No, this is not the case."

"First, for non-political types, ground game just means a level of field organization (and increasingly a data component to the field organization) that can be effectively used to turn out voters on election day. Field operations are a big, big deal. Campaigns spend huge amounts of money building them and for good reason."

"But here's the big 'but' ... With the exception of Iowa where the rules are so complicated and participation time-consuming, field organization only matters for, say, 1% to 5% of the vote margin. Going into a 2012 Romney v Obama election day, the chance to gain or lose up to 5% of your vote means everything. But in the case of Trump we're talking about a candidate who may have anywhere from a 10 to 20 point margin over the next runner up. If Donald Trump goes into, say, New Hampshire, with a durable 15 point lead, he's going to win. Period."

By and large people don't need to be told to vote or how to vote. They vote. They know how to do it."

Yet we keep hearing that if Trump doesn't have the ground game his numbers are just a mirage. I also think Josh gets it right on his other question he tackles in the post. Who would Hillary rather face-Trump or Cruz; he agrees, of course, that the best candidates for her to face are one of these two.
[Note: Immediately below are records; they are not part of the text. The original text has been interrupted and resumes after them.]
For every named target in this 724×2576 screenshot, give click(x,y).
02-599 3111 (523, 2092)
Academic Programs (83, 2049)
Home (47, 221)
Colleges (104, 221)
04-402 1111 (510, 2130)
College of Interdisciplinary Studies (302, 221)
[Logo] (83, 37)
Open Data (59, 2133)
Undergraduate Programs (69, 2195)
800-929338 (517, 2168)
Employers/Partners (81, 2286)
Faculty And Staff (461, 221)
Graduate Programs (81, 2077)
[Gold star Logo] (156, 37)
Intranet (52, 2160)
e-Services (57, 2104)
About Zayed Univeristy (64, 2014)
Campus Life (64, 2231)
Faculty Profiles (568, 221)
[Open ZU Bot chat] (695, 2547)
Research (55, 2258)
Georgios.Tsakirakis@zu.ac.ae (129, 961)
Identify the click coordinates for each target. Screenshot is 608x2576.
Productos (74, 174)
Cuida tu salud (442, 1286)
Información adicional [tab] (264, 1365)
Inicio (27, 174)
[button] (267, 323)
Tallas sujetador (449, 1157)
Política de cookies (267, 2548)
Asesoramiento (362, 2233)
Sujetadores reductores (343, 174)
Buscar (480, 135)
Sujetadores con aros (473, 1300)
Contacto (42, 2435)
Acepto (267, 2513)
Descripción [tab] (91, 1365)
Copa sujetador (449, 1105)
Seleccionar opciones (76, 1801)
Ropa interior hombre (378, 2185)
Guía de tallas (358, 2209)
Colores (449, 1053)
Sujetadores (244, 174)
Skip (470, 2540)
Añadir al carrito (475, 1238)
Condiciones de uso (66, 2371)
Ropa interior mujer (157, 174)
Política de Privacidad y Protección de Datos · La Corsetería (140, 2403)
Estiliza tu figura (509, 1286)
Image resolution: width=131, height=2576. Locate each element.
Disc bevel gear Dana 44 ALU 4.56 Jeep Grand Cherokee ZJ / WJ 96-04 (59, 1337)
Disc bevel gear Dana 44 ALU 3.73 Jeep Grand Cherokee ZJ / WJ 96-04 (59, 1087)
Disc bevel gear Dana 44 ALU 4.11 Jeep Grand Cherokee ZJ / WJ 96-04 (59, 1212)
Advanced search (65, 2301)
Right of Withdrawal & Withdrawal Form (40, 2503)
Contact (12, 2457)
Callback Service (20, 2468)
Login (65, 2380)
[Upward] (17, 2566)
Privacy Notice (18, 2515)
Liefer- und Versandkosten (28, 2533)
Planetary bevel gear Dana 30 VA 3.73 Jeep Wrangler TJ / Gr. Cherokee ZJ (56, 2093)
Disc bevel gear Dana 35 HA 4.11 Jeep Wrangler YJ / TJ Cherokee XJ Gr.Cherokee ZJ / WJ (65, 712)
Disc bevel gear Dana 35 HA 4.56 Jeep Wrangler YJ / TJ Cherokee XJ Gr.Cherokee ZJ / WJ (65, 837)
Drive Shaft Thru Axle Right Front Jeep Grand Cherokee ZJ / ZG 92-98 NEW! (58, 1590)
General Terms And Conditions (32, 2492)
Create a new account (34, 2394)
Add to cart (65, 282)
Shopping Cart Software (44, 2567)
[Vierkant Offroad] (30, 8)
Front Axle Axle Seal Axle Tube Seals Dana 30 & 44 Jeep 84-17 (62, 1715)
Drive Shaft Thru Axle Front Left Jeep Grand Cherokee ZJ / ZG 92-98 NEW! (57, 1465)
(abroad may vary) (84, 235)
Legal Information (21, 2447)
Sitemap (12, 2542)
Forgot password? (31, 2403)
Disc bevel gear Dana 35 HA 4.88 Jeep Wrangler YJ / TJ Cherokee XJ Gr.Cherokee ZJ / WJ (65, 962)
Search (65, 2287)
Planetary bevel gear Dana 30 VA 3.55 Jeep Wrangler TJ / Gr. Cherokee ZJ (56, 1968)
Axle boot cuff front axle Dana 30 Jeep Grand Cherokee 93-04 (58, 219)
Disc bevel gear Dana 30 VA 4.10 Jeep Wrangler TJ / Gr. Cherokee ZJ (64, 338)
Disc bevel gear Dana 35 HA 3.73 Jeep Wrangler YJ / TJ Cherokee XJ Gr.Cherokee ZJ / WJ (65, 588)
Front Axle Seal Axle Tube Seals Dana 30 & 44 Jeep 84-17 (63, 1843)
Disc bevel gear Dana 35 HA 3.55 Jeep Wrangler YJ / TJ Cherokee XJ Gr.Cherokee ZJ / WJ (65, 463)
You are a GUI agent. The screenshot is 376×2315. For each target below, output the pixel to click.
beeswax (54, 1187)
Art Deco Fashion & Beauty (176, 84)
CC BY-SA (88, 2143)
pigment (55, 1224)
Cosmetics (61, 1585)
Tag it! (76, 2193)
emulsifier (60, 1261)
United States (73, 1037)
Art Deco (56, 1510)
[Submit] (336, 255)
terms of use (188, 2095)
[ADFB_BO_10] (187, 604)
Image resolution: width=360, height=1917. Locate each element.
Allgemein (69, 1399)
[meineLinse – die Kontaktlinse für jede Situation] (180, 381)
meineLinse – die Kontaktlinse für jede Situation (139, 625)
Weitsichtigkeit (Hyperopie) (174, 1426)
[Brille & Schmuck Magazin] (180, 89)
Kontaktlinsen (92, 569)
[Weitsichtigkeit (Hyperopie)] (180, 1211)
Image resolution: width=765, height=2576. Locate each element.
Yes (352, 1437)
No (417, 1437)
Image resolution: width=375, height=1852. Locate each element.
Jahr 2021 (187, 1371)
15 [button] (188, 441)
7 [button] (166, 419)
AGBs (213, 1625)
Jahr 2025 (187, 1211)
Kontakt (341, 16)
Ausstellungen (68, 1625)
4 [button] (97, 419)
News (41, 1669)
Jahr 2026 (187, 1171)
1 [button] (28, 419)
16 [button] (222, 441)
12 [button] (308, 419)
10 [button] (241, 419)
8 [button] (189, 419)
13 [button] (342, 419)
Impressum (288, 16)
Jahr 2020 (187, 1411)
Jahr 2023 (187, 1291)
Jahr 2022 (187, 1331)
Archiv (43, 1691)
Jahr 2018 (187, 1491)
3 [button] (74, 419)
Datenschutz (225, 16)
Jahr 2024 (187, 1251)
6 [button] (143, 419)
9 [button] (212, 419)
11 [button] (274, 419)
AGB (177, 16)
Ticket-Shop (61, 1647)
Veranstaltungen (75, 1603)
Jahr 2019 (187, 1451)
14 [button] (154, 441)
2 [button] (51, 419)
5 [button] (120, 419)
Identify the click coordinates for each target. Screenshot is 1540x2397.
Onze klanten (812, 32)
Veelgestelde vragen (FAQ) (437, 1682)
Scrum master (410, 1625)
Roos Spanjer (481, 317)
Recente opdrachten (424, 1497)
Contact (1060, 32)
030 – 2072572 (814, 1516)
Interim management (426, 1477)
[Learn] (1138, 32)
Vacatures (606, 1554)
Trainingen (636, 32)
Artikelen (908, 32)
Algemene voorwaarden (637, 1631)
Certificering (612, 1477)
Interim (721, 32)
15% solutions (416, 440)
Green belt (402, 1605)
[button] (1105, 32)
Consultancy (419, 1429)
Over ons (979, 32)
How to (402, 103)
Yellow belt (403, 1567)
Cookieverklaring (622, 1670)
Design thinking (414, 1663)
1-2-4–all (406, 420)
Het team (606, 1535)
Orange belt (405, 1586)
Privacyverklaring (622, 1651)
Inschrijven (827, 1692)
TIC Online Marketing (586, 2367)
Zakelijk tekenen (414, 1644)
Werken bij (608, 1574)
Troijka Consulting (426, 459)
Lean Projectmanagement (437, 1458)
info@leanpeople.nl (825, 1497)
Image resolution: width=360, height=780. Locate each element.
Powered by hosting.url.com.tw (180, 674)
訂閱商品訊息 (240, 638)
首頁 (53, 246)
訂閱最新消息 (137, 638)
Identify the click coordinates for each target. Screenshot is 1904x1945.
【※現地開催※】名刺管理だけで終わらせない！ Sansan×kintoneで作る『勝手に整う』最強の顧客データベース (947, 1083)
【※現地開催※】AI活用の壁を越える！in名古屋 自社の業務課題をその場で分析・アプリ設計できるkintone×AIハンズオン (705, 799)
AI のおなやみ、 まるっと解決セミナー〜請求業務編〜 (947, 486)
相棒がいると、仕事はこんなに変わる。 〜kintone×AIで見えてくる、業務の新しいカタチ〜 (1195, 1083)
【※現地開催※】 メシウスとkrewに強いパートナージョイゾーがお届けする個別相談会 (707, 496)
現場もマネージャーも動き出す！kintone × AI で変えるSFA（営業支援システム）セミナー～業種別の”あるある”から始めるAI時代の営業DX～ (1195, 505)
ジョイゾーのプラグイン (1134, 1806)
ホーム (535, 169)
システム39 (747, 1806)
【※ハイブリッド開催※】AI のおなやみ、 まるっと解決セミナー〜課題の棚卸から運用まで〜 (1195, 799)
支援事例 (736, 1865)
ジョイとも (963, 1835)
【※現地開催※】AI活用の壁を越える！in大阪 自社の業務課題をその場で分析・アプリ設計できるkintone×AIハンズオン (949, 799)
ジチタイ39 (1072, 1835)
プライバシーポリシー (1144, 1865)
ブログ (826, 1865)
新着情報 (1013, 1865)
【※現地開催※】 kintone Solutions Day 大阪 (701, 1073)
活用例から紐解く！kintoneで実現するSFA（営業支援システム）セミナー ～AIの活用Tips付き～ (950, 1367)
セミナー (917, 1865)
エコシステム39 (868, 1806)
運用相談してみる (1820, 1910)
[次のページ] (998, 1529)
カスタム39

He thinks that Trump could lose even worse than Cruz in a general-which makes some sense. Cruz is a garden variety movement conservative whereas Trump is a new mutation, a sort of Right wing populist in the guise of George Wallace and Pat Buchanan. In that vein, Trump has earned the distrust of many dyed in the wool conservatives like Glenn Back who says he will not vote at all if it's a Clinton-Trump choice.

Cruz would have a reliable base of support that just wouldn't be large enough-he'd likely not be able to do much to garner the support of more mainstream supporters; he'd probably not even try. Trump would really be a kind of realignment. He might be able to pick up some more mainstream voters but he'd also lose a lot of traditional Republican voters who would either vote for Hillary or stay home.

But Josh Marshall does also warn that Trump is more of a wildcard-he's not at all predictable. There is a wild card nature with him-less certainty. So if certainty were your thing, you'd rather go for Cruz.

For my part, I'd rather have Trump. It seems to me that a Clinton-Trump campaign is much more indicative of where the country is at the present.